■ **THE TASK**: Copy the lines below word for word, covering the stretch from the line containing "Screen dimensions: 1389x868" through the end of the lines, both ends included.
— BEGIN RECORD LIST —
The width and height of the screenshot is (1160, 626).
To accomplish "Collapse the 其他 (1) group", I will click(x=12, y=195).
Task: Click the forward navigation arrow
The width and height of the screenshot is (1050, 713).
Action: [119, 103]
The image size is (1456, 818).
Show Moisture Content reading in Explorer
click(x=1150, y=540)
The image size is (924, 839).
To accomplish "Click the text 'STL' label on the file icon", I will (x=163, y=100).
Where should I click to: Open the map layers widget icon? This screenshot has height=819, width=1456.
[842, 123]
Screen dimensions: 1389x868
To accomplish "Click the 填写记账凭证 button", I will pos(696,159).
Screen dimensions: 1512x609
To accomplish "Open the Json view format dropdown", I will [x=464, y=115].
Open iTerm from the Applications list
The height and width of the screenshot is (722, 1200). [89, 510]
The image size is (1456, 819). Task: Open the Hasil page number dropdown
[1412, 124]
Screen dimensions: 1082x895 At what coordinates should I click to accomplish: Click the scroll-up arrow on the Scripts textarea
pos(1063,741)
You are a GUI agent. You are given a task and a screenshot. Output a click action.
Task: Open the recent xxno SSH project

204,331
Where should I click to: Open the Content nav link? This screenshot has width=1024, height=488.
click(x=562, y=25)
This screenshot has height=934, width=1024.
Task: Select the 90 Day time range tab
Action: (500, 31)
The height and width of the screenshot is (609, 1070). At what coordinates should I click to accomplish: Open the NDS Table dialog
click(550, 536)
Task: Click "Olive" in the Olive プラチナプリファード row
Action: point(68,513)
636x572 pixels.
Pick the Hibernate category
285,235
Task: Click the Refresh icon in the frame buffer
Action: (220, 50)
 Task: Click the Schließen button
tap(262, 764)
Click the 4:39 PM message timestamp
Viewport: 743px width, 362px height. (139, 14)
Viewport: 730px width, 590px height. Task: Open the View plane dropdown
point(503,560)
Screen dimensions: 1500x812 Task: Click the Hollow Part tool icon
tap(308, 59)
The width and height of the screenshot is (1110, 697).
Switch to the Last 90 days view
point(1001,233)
— END RECORD LIST —
■ **WRITTEN SOLUTION**:
Screen dimensions: 1389x868
To accomplish "Click the 填写记账凭证 button", I will pos(696,159).
Screen dimensions: 1512x609
To accomplish "Open the Json view format dropdown", I will [x=464, y=115].
Open iTerm from the Applications list
The height and width of the screenshot is (722, 1200). [89, 510]
The image size is (1456, 819). Task: Open the Hasil page number dropdown
[1412, 124]
Screen dimensions: 1082x895 At what coordinates should I click to accomplish: Click the scroll-up arrow on the Scripts textarea
pos(1063,741)
You are a GUI agent. You are given a task and a screenshot. Output a click action.
Task: Open the recent xxno SSH project

204,331
Where should I click to: Open the Content nav link? This screenshot has width=1024, height=488.
click(x=562, y=25)
This screenshot has height=934, width=1024.
Task: Select the 90 Day time range tab
Action: (500, 31)
The height and width of the screenshot is (609, 1070). At what coordinates should I click to accomplish: Open the NDS Table dialog
click(550, 536)
Task: Click "Olive" in the Olive プラチナプリファード row
Action: point(68,513)
636x572 pixels.
Pick the Hibernate category
285,235
Task: Click the Refresh icon in the frame buffer
Action: (220, 50)
 Task: Click the Schließen button
tap(262, 764)
Click the 4:39 PM message timestamp
Viewport: 743px width, 362px height. (139, 14)
Viewport: 730px width, 590px height. Task: Open the View plane dropdown
point(503,560)
Screen dimensions: 1500x812 Task: Click the Hollow Part tool icon
tap(308, 59)
The width and height of the screenshot is (1110, 697).
Switch to the Last 90 days view
point(1001,233)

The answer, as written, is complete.